Incomprehensible, all the walking up and down; in this corner of the room, in that. You come over to lay something on your bed; I don’t look up, but what could it be? In the meantime, you open your closet, put something in or take something out; I hear it close again. You lay hard, heavy objects on the table, others on the marble top of the commode. You are forever in motion. Then I recognize the familiar sounds of hair being undone and brushed. Then swirls of water in the sink. Even before that, clothes being shed; now, again; it’s just incomprehensible to me how many clothes you take off. Finally, you’ve slipped out of your shoes. But now your stockings slide as constantly back and forth over the soft carpet as your shoes did before. You pour water into glasses; three, four times without stopping, I can’t even guess why. In my imagination I have long since given up on anything imaginable, while you evidently keep finding new things to do in the realm of reality. I hear you slip into your nightgown. But you aren’t finished yet and won’t be for a while. Again there are a hundred little actions. I know that you’re rushing for my sake; so all this must be absolutely necessary, part of your most intimate I, and like the mute motion of animals from morning till evening, you reach out with countless gestures, of which you’re unaware, into a region where you’ve never heard my step!

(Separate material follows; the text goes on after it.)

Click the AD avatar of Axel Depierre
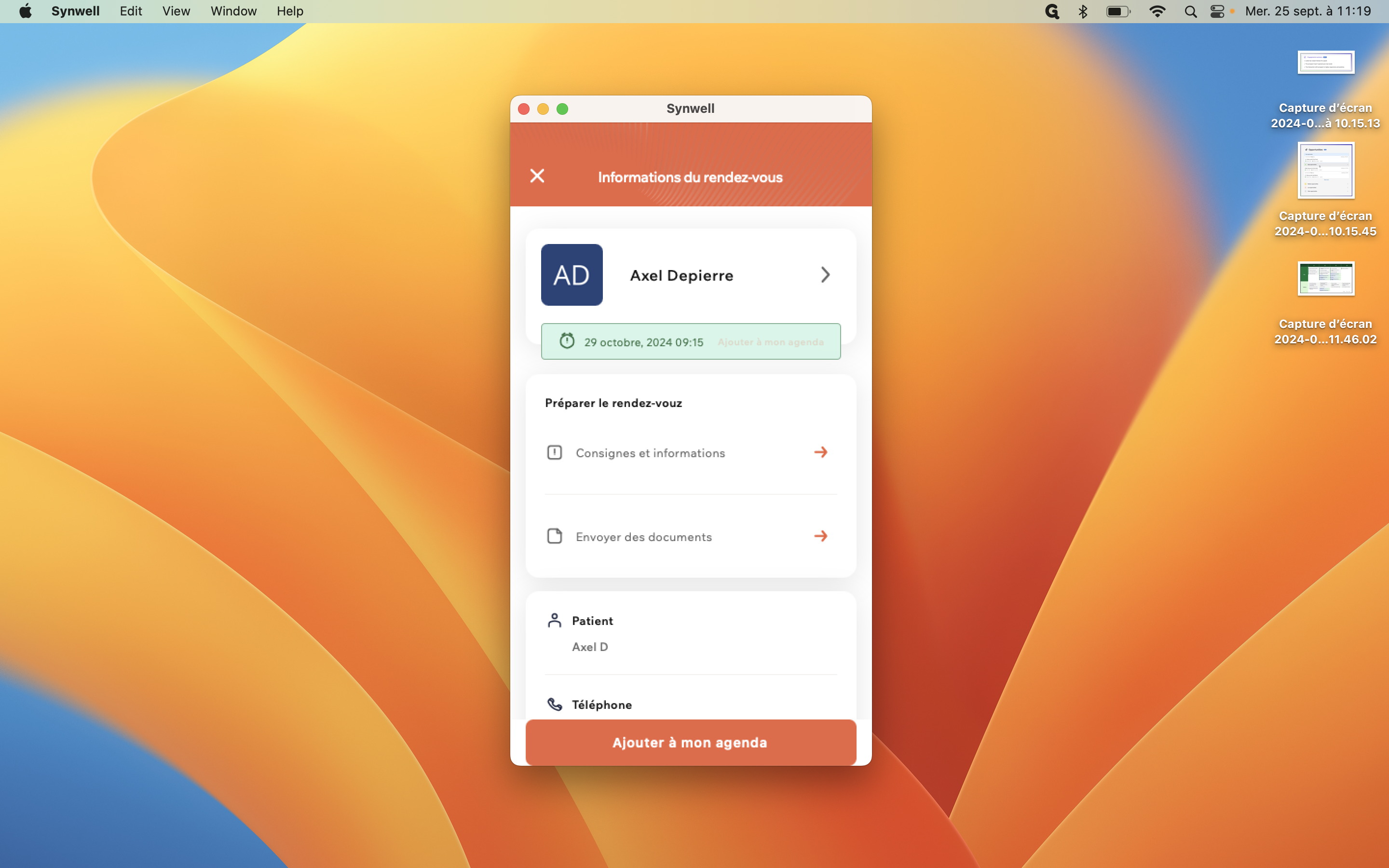 [572, 275]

By coincidence I feel it all, because I have a fever and am waiting for you.

Slovenian Village Funeral

My room was strange. Pompeian red with Turkish curtains; the furniture had rents and seams in which the dust had gathered like tiny boulder beds and bands. It was a delicate dust, unreal rocks in miniature; but it was so very simply there, so uninvolved in any action, that it reminded of the great solitude of the mountains, bathed only in the rising and falling of flood light and darkness. In those days I had many such experiences.

The first time I set foot in the house, it was completely saturated with the stench of dead mice. Into the shared antechamber that separated my room from that of the teachers, they threw everything that they no longer loved or cared to keep: artificial flowers, food scraps, fruit peels, and torn dirty laundry no longer worth the effort of being cleaned. Even my servant complained when I asked him to clean it up; and yet one of the teachers was prettier than an angel, and her sister was gentler than a mother, and every day she painted her sister’s cheeks with naive rose colors, so that her face would be as beautiful as the peasant madonna in the little church. They were both loved by the little schoolgirls who came to visit; and I myself learned to appreciate this, when once I was sick and they gave me to feel of their goodness like warm herb cushions. But once during the day, when I entered their room to ask for something, for they were my landladies, both of them lay in bed, and as soon as I turned to leave, they jumped out from under the blankets fully dressed and ready to help; they even kept their filthy street shoes on in bed.